Your goal - Give back each entry exactly as written, apart from the pictures.

Data for processing -
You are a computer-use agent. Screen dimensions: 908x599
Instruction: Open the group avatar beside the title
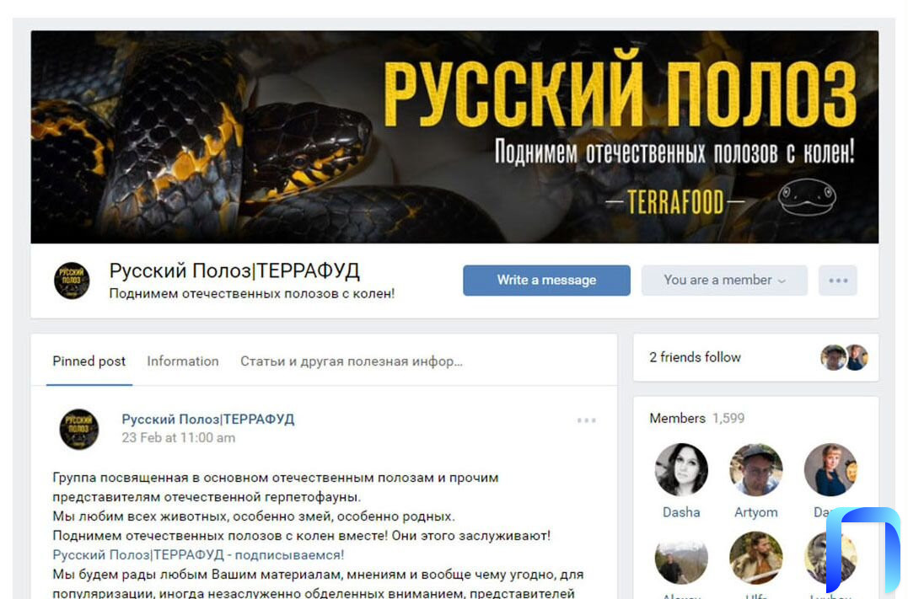pyautogui.click(x=72, y=281)
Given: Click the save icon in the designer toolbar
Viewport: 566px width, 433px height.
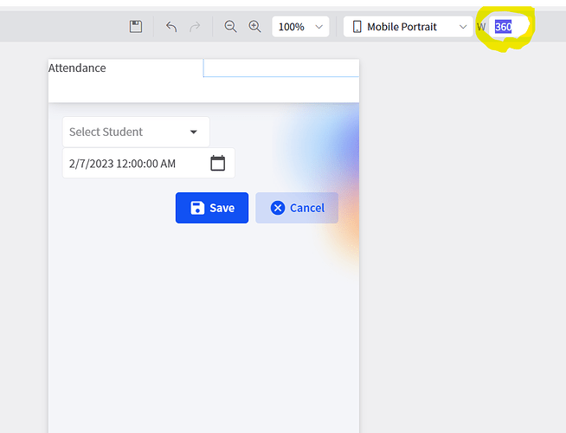Looking at the screenshot, I should [136, 27].
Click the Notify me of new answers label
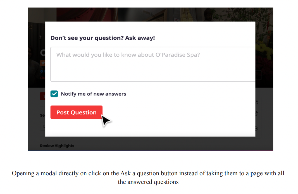 coord(94,94)
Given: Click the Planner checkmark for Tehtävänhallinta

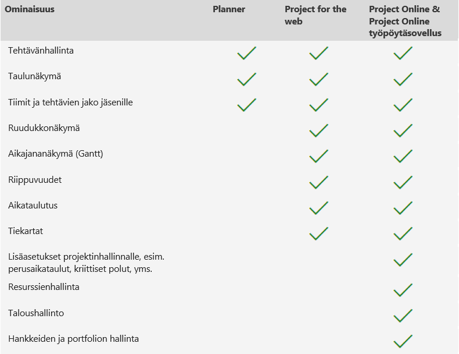Looking at the screenshot, I should 246,54.
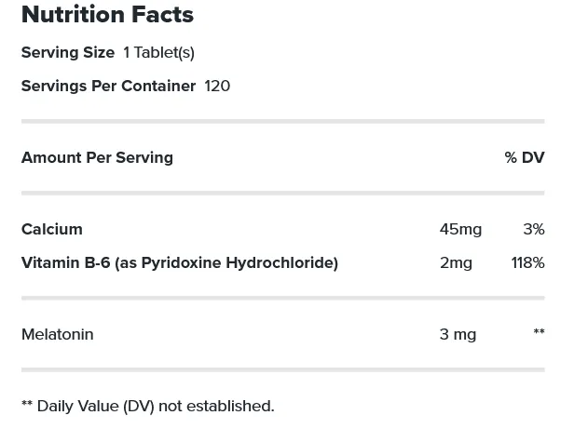Click the Serving Size label
Screen dimensions: 574x442
[x=68, y=53]
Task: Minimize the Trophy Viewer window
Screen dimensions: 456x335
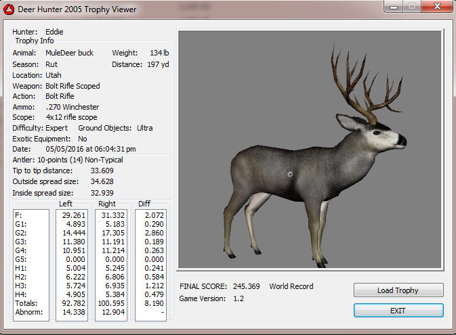Action: (x=394, y=7)

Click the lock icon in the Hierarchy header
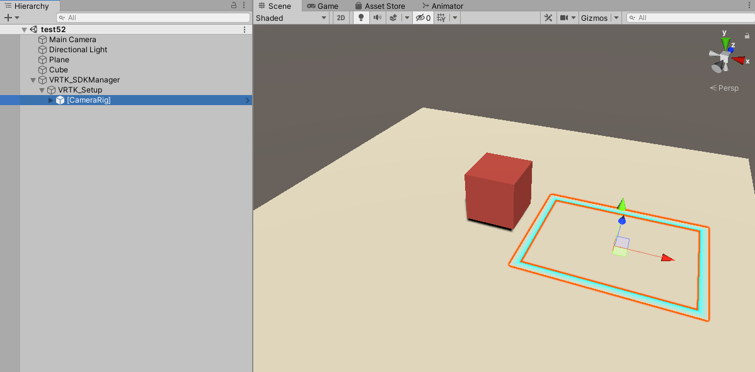coord(233,5)
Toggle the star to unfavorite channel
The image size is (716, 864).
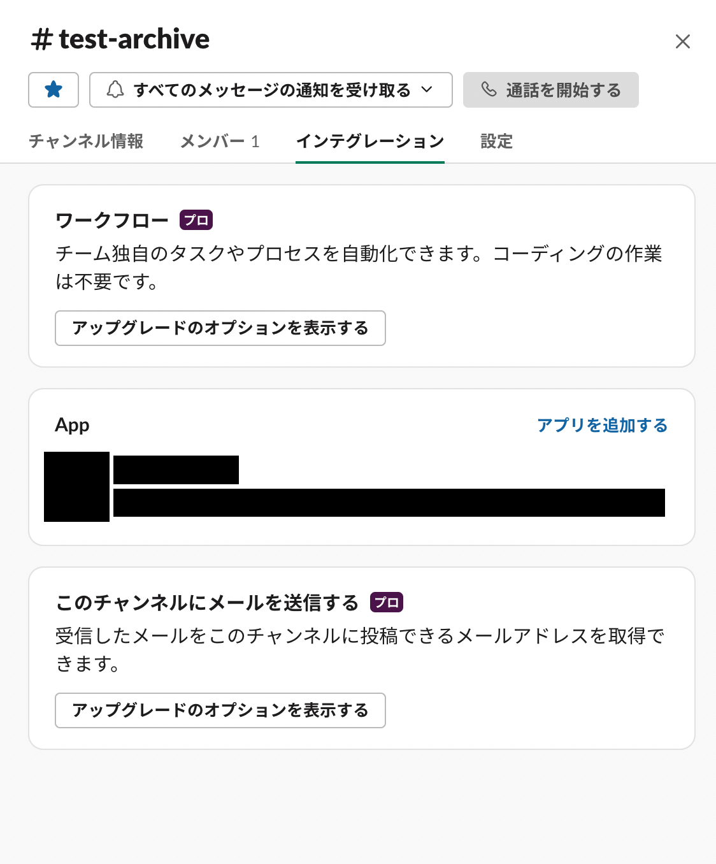point(54,90)
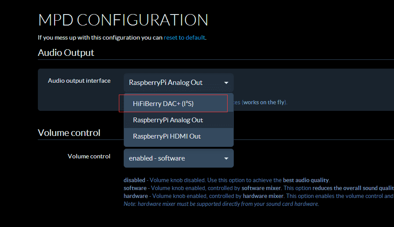The width and height of the screenshot is (394, 227).
Task: Click the MPD CONFIGURATION page title
Action: 123,20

Expected output -
You are a computer-use agent. Screen dimensions: 908x599
Instruction: Open the group avatar beside the title
pyautogui.click(x=72, y=281)
Given: Click the save icon in the designer toolbar
Viewport: 566px width, 433px height.
Looking at the screenshot, I should [136, 27].
Click the Notify me of new answers label
 coord(94,94)
Given: Click the Planner checkmark for Tehtävänhallinta

Looking at the screenshot, I should 246,54.
Click the Serving Size label
Screen dimensions: 574x442
[x=68, y=53]
Task: Minimize the Trophy Viewer window
Screen dimensions: 456x335
Action: (x=394, y=7)

Click the lock icon in the Hierarchy header
coord(233,5)
Toggle the star to unfavorite channel
The image size is (716, 864).
point(54,90)
The width and height of the screenshot is (394, 227).
Task: Click the MPD CONFIGURATION page title
Action: 123,20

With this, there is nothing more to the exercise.